Ce sont ces compétences qui devront s'atteler à mettre au point le coeur du réacteur : la plateforme d'IA générative. Comme nous l'écrivions en décembre dernier, cette plate-forme, basée sur un orchestrateur et des API, ouvre le champ des possibles : « Il devient aisé de travailler avec les meilleurs LLM du marché et d'en changer au fur et à mesure de leurs évolutions respectives, sans retoucher aux applications ni devoir accompagner les utilisateurs. Ces derniers peuvent même sélectionner leur modèle préféré lors de chaque requête. » Ainsi, l'entreprise peut mettre en oeuvre différents cas d'usage tout en conservant son indépendance et la maîtrise de son système d'information.

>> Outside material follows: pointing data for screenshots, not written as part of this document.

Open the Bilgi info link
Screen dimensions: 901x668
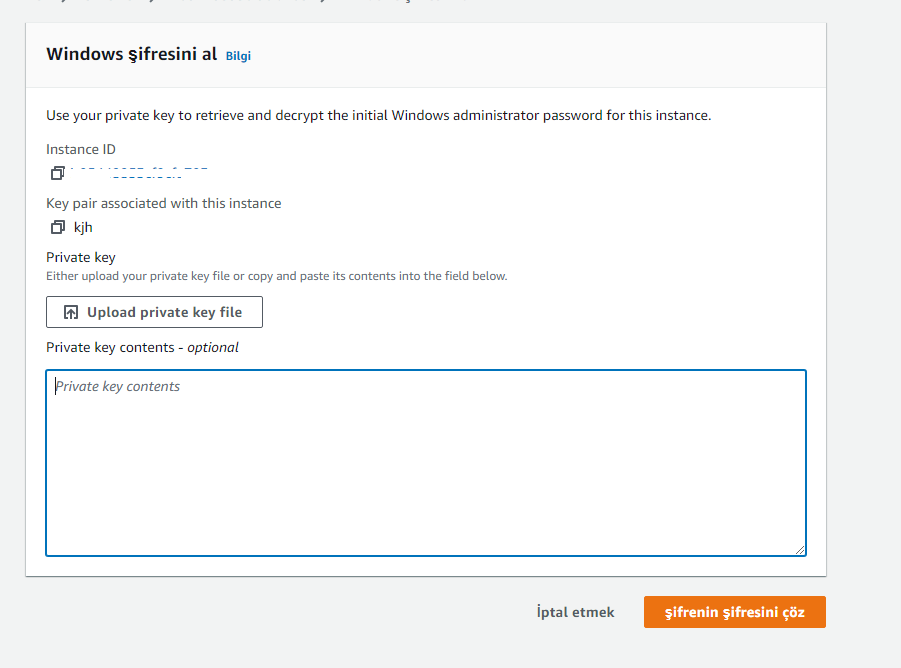pos(238,56)
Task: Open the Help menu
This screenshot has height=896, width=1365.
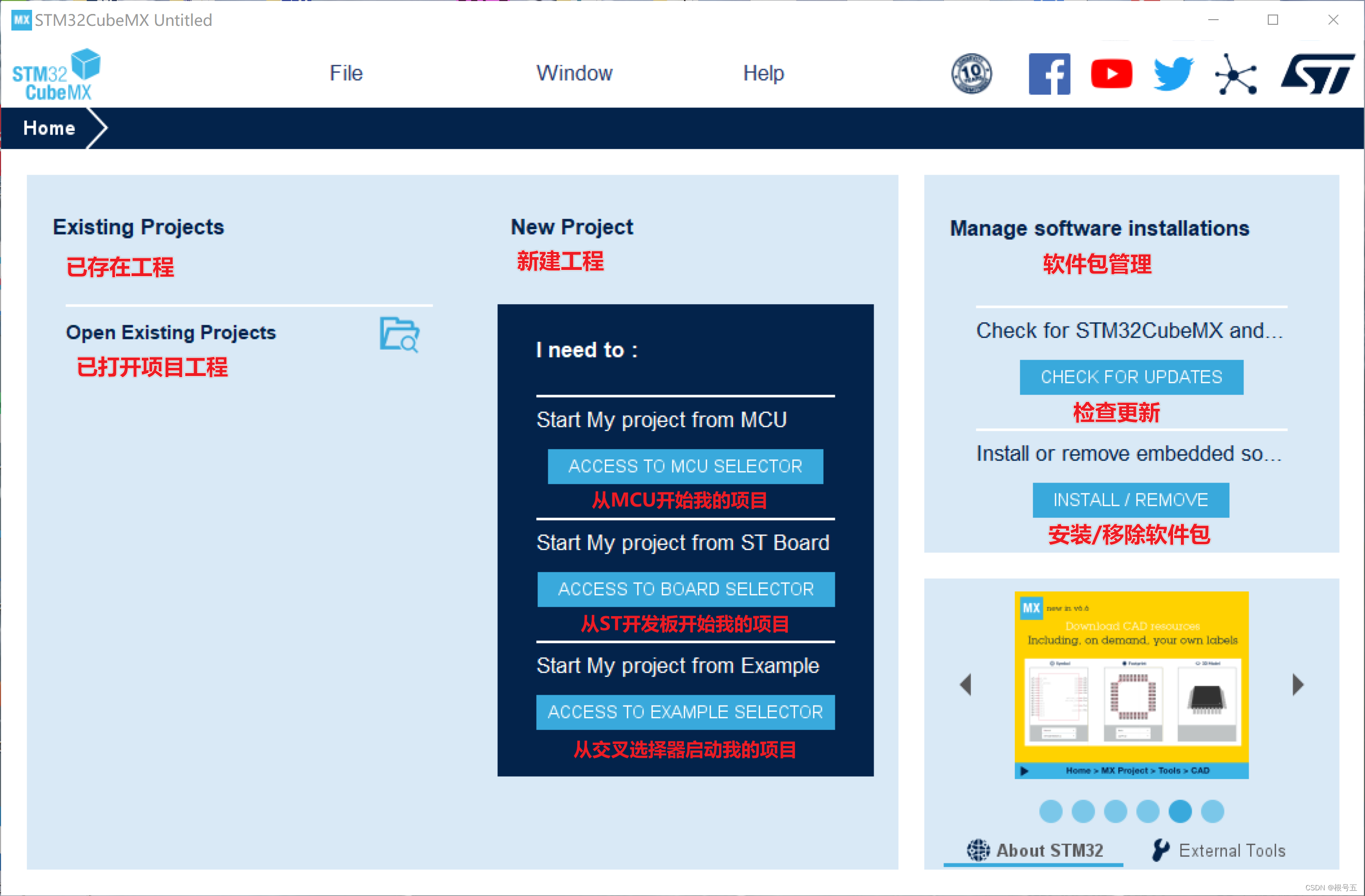Action: pos(763,73)
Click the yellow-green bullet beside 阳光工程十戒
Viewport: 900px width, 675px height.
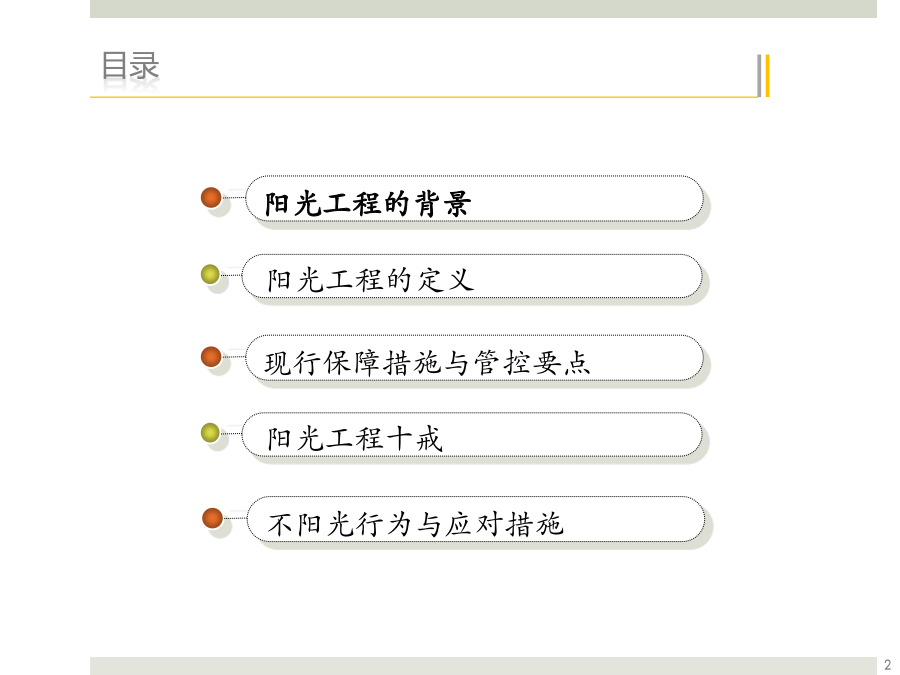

Les équipes chargées de la plateforme d'IA générative devront certes comprendre les enjeux liés à l'ingestion de données, mais les besoins en matière de data science restent eux très limités (choix du modèle, évaluation des réponses, monitoring...). Un de nos clients résume ainsi la situation : « On n'a pas forcément besoin d'être data scientist, mais il faut comprendre les concepts de base, avoir des compétences de développement back office et de fortes compétences cloud - et y ajouter des compétences front office et devops pour le passage à l'échelle. Les développeurs doivent aussi s'adapter à un changement de paradigme : on passe d'une programmation algorithmique classique à des agents Langchain qui gèrent une partie des décisions : c'est un changement à faire accepter. »
Un produit itératif, soutenu par un budget régulier
L'autre changement concerne le passage du mode projet au mode produit. La plate-forme servira certes à accélérer le développement de produits d'IA générative spécifiques, mais il faut la considérer elle-même comme un produit. Cela ne peut pas être géré comme un projet avec une date de début et une date de fin. L'écosystème est beaucoup trop changeant, les évolutions technologiques trop rapprochées. Adopter une approche produit revient à envisager la plate-forme comme un ensemble de fonctions qui seront développées, testées, déployées et améliorées de façon itérative pour répondre à des besoins en constante évolution.
Cela demande évidemment aussi un modèle de financement adapté. Plutôt que de considérer le projet comme un investissement ponctuel, il est judicieux de prévoir un flux mensuel. Ce budget régulier soutiendra ainsi l'innovation continue, financera les mises à jour nécessaires et s'adaptera aux nouvelles opportunités.
Dernier ajustement nécessaire : la gouvernance. Contrairement là encore aux projets de machine learning, l'IA générative s'est démocratisée d'une manière inédite : tout le monde dans l'entreprise, du PDG aux simples employés, place de grands espoirs dans cette technologie, ce qui peut engendrer tant du shadow AI que de fortes attentes vis-à-vis de la DSI. La gouvernance doit donc être adaptée de manière à capter l'ensemble des besoins et des usages, prioriser les produits en fonction de la valeur créée et superviser le fonctionnement de l'ensemble.
L'IA générative est plus une affaire de produit technologique qu'un projet d'IA
Pas besoin de data scientists, ni d'ingénieurs en machine learning pour se lancer dans l'IA générative. Ce qu'il faudra aux entreprises, c'est une équipe de développement et d'intégration, du savoir-faire en matière de cloud et d'API, ainsi que la capacité de piloter l'ensemble en mode produit avec une gouvernance et un financement appropriés.